Tuesday, February 2, 2021

Underrated Classical Musicians: Clement Janequin

 I started writing about Clement Janequin only to realize I wrote about him here almost exactly a year ago. While re-reading Testaments Betrayed by Milan Kundera and wondering how I never actually read or finished all the books he talks about, he made an interesting observation that Clement Janequin was an almost exact contemporary of Rabelais, and notes a Rabelaisian kinship. It's difficult not to hear the larger-than-life roistering, the bizarreness, the carrying vulgarity into the art of the sublime, a world of fantasy where literally anything at all is possible. So as I said before, one can see Janequin as a musical Rabelais, if one squints....

Here's what I wrote last year:
From the much longer era of history when violent chaos was omnipresent and the high organization of war was seen as the less squalid option, La Guerre, also sometimes called La Bataille, gives us an onomatopoetic experience of war in the form of a part-song, or chauson.
Clement Janequin specifically comes to us from the same era of French history as Rabelais, and therefore also of Martin Luther and the original break into the Protestant-Catholic wars of the 16th century, which, like World War I, groups went into with a crazy optimism about their easy resolution - at the end of this piece comes the inevitable shouts of 'VICTOIRE!'. If one squints one's ears, one can hear it as a kind musical Rabelaisian equivalent, everything is fun, and perhaps everything is a little cruel too - perhaps such was the nature of life in the earlier eras of French history, which were the polar opposite of the refined French culture we know of so well.
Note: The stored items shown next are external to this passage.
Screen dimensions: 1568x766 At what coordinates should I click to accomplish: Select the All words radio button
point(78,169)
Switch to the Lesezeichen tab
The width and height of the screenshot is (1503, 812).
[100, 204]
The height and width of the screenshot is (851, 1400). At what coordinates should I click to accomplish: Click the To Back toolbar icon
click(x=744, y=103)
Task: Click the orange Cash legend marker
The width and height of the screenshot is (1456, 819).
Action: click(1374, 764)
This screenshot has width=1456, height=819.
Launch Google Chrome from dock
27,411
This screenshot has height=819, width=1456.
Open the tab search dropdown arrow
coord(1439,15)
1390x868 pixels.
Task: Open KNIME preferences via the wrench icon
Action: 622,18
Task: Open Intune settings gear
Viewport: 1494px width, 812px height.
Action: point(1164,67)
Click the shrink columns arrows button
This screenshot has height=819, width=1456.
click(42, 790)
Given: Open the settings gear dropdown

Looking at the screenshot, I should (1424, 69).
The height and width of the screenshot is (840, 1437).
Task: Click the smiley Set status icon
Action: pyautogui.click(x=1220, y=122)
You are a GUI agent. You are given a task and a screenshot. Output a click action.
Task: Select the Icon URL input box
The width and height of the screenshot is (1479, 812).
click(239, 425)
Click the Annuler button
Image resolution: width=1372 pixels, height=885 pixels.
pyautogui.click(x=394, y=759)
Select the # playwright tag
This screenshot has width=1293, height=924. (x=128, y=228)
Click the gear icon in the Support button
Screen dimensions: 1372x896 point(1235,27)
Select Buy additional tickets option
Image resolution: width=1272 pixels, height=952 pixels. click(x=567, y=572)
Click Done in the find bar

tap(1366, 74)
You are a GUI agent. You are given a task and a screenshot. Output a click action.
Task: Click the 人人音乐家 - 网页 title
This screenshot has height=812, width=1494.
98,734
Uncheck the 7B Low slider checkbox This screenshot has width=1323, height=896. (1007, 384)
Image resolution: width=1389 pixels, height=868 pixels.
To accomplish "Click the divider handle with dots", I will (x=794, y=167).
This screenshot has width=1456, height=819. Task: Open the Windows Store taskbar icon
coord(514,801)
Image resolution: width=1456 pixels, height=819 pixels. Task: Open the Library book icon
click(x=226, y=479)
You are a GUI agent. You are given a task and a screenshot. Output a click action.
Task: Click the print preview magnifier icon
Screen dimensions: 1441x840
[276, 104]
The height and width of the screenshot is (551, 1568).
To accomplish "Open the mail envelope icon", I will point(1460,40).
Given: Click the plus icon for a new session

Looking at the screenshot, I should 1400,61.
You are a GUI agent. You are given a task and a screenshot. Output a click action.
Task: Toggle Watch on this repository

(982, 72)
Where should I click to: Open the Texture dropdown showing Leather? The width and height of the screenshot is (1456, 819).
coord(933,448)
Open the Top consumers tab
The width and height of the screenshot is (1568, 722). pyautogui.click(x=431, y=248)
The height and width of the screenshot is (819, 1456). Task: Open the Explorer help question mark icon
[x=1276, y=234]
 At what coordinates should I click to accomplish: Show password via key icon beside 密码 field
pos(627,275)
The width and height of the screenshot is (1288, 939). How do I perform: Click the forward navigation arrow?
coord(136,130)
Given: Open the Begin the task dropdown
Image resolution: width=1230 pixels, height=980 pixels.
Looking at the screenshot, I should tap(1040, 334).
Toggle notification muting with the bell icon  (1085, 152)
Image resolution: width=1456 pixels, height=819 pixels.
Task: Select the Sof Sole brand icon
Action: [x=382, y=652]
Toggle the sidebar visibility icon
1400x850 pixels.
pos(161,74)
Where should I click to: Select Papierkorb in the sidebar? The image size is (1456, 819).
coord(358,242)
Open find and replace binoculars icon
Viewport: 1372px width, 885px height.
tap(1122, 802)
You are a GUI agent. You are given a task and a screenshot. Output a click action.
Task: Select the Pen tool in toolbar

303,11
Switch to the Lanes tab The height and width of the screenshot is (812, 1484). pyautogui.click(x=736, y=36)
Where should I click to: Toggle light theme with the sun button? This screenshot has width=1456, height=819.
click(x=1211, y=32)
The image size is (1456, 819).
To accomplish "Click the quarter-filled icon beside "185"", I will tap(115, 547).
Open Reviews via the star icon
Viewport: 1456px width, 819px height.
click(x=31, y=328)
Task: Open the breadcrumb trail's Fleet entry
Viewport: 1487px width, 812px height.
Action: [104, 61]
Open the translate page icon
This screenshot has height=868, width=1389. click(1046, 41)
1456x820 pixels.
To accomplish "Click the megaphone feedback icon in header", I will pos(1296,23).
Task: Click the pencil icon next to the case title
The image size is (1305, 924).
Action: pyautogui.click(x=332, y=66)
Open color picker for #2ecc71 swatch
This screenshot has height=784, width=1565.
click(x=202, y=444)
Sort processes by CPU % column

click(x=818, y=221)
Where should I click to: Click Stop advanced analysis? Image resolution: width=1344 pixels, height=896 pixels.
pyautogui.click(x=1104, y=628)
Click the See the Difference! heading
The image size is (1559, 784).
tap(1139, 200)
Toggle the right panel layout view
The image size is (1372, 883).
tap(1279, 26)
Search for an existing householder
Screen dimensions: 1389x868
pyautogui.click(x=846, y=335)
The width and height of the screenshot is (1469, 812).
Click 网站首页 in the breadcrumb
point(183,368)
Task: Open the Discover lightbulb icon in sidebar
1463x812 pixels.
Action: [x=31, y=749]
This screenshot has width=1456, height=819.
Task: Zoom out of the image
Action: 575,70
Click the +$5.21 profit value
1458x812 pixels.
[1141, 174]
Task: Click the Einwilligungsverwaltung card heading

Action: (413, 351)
Every consonant in this piece does double duty, not only giving the meaning of the words themselves but also meant to evoke the sounds of battle. Janequin was the master of this kind of onomatopoetic chauson, there are others we will probably feature, which evoke the sounds of bird calls and the hunt.
Though he lived into his seventies, Clement Janequin was practically a rock star in his day, demand was so high for these onomatopoetic part-songs that he published five volumes of them. He never took any musical post for too long, and one can only speculate as to why, but near the end of his life, he was named the 'Composer Ordinary' to King Henri II, only the second composer to ever achieve such a status in the French court.